In today’s exceptionally contentious world politics, protest art has been employed to mock, question, and denounce Donald Trump’s presidency both in the United States and internationally. In New York City, multimedia artist Matthew Barney created a collaborative installation on the façade of his Long Island City studio. Visible from Manhattan and designed to be intentionally vague, the illuminated clock is counting down the time left in the President’s term. In London, a balloon depicting Trump has an angry, orange baby was flown in protest of his visit to the city as well as in objection to his policies, rhetoric, and history of alleged sexual misconducts. Complete with a cell phone in hand, the balloon challenges Trump’s ability to effectively lead as it references his infamous twitter tantrums.
Matt Bonner, Trump Baby, 2018. Image Courtesy Wikipedia.
While prevalent in today’s Trump Era politics, rebelling against politics and society through the arts is not a new phenomenon. Fueling social movements and creating networks of similar minded individuals, protest art is a traditional means of communication used to arouse emotions, inform and persuade an audience, and at times, used to increase tensions surrounding the issue.
Norman Rockwell, The Problem We All Live With, 1964. Oil on Canvas, 36 x 58 in. Image Courtesy of Wikipedia.
Norman Rockwell’s “The Problem We All Live With” directly confronts and addresses racism in America. Raising a voice to southern segregation and racism, Rockwell’s painting captures the moment that a young, African-American girl was escorted on her way to elementary school by four US marshals, walking in front of the protesters in 1960 New Orleans. In a powerful image filled with hate, Rockwell appeals to his audience through the perspective of an innocent girl thrust in the middle of a divisive and unjust world.
Barbara Kruger, Untitled (We Don’t Need Another Hero), 1987. Photographic Silkscreen/Vinyl, 109 x 210 in. Image courtesy Whitney Museum of American Art.
Known for her work concerning consumerism, feminism, and women identity politics, Barbara Kruger’s “We Don’t Need Another Hero” criticizes the gender roles taught at an early age, and the subsequent inequalities that follow. With use of black and white photography, red banners and a single bold font, Kruger mimics the appearance of an advertisement to further critique our consumerist and media driven culture.

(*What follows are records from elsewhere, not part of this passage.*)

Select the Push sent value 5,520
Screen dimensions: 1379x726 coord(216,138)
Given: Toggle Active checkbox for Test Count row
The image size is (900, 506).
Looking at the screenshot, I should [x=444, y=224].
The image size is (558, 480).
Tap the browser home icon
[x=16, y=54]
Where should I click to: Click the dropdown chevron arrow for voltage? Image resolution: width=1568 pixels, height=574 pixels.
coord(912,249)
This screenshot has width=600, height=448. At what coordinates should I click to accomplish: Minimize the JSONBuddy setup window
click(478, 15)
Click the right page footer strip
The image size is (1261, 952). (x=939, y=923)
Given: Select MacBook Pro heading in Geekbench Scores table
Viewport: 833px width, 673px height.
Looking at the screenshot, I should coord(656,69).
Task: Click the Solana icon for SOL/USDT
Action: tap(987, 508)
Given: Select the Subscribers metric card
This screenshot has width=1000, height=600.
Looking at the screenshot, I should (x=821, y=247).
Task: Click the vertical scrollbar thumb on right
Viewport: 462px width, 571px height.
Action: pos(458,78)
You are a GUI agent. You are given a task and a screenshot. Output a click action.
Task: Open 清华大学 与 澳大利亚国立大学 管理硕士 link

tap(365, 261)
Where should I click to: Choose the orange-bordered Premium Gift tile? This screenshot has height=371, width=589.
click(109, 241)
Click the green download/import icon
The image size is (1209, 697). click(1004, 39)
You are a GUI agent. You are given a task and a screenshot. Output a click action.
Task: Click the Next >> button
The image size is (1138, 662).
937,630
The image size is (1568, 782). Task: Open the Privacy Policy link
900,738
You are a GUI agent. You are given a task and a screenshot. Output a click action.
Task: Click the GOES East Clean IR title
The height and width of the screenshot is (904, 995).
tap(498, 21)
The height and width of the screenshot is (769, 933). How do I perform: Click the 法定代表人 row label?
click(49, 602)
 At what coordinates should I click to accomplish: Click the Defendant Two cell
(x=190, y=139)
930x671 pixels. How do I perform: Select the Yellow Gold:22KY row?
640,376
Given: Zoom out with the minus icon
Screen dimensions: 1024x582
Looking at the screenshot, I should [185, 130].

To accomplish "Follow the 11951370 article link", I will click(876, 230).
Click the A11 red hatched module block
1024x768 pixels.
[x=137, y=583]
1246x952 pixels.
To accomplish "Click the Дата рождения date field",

A symbol of political protest, Picasso’s “Guernica” depicts the horrors of war while preserving the memory of the Basque town bombed by Nazi’s during the Spanish Civil War. While Picasso was living in Nazi-occupied Paris during World War II, one German officer allegedly asked him, upon seeing a photo of Guernica in his apartment, "Did you do that?" Picasso responded, "No, you did."
Pablo Picasso, Guernica, 1937. Oil on Canvas, 137.4 x 305.5 in. Image courtesy Wikipedia.
When questioning the role of art today, we must be aware of the illusive borders between art and life, art and media, art and society, and art and activism. Revisiting the history of politically charged artist expression and protest shows that art resistance and protest can work through taking aim at individuals and institutions, gaining justice for the righteous and or disadvantaged, and, at the very least, forcing conversations.